As with so many machine learning projects, the system starts by using neural networks to analyze input where the work has already been done—in this case, videos that already have textual narration about their action. The system then stores information about the relationships between the videos and their accompanying descriptions so that it can use this relationship data (and recurrent neural networks) to generate descriptions of new videos.

That first part is not as easy as it sounds: where do you get videos that are annotated with textual descriptions of their action? YouTube descriptions are short and summarize entire videos; they rarely tell you much about events happening at specific points within a video. So, in order to create this training data, our researchers watched a lot of videos and manually typed out descriptions. This was laborious, time-consuming work, and they would have rather been playing with video games.

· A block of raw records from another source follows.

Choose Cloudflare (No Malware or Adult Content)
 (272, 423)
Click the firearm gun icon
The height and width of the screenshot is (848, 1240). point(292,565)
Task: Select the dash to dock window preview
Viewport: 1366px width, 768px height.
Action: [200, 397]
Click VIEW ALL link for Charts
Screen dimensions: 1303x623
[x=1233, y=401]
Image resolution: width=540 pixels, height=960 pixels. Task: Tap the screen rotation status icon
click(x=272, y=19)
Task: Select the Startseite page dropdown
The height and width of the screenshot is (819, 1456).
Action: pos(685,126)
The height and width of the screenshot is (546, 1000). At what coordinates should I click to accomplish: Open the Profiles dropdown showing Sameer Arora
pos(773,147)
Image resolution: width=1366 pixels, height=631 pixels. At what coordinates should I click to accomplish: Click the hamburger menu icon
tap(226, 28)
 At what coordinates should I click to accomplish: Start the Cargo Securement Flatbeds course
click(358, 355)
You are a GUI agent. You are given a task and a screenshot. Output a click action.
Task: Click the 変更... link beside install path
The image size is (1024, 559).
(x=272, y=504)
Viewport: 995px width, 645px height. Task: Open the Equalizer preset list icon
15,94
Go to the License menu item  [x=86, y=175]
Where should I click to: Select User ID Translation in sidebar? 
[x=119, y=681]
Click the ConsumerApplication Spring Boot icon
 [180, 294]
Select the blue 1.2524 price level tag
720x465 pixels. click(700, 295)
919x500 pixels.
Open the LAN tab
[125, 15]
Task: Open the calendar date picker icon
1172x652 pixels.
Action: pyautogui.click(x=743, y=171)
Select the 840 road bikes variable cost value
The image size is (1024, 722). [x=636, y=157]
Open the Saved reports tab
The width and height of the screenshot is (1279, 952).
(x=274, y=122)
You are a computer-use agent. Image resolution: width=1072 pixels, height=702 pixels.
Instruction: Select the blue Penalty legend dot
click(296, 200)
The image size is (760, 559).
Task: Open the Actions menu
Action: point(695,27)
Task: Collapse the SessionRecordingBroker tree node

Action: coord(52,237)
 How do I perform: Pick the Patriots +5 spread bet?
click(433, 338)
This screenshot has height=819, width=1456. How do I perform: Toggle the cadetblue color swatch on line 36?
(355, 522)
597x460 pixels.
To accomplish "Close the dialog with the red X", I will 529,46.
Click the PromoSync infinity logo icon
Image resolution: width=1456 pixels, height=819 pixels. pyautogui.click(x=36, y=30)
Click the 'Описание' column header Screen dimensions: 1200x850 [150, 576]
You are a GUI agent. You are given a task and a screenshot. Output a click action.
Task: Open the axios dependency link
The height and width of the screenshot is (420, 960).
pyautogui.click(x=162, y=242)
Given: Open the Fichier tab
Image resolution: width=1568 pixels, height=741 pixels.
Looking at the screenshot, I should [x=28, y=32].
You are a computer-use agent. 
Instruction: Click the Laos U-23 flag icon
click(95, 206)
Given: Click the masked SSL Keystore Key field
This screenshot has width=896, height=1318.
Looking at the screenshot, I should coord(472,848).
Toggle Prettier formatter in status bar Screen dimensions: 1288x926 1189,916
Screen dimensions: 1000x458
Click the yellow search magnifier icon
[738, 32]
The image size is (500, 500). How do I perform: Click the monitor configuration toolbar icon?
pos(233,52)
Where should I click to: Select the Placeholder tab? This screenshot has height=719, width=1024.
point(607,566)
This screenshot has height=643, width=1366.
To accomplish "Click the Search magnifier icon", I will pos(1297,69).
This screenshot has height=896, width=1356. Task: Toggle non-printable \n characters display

So they did. For 20 years, successive releases of the popular video game Grand Theft Auto (GTA) have let its players interactively explore action-packed worlds of violence and crime. More recent releases, particularly GTA V, let people load community-developed libraries such as Script Hook V and Script Hook V .NET to call their own code and create scripts that can communicate with the RAGE game engine that provides GTA’s foundation.

This communication lets the scripts control the action and read information about what’s happening in the game. For example, a script can add new pedestrians (or, in GTA lingo, “peds”) to walk around or add cars to drive around, and it can load up a queue of actions for these peds and cars to execute.

The script can also read information about the people and vehicles in the game world. For example, your script can tell GTA to create or identify a random entity and then read information about it —for example, an “average male with toe shoes” or “Mexican female with sports bag.”

In CCRi’s project, after creating people, the scripts then go on to find out the color of their clothes and other information about what they’re doing, as well as relevant information for vehicles. They then generate descriptions such as “a Female wearing a white shirt and dark pants is waiting to cross the street” or “a black sedan is parked.” These scripts also identify bounding boxes around vehicles and pedestrians so that data about their locations in each frame can be recorded.

While it gathers this information, the program can display the extracted information with the entities as they move around:

While that’s fun to watch, the timestamped log of the action that also gets created is more useful. We can use this log to train the neural network that learns correlations between text and images so that it can use data about these correlations to generate descriptions of new videos.

We use a lot of software tools for development and research at CCRi. An interactive video game full of shootouts, fistfights, and car accidents may seem like an unlikely tool for neural net-based video annotation, but it’s turned out to be great.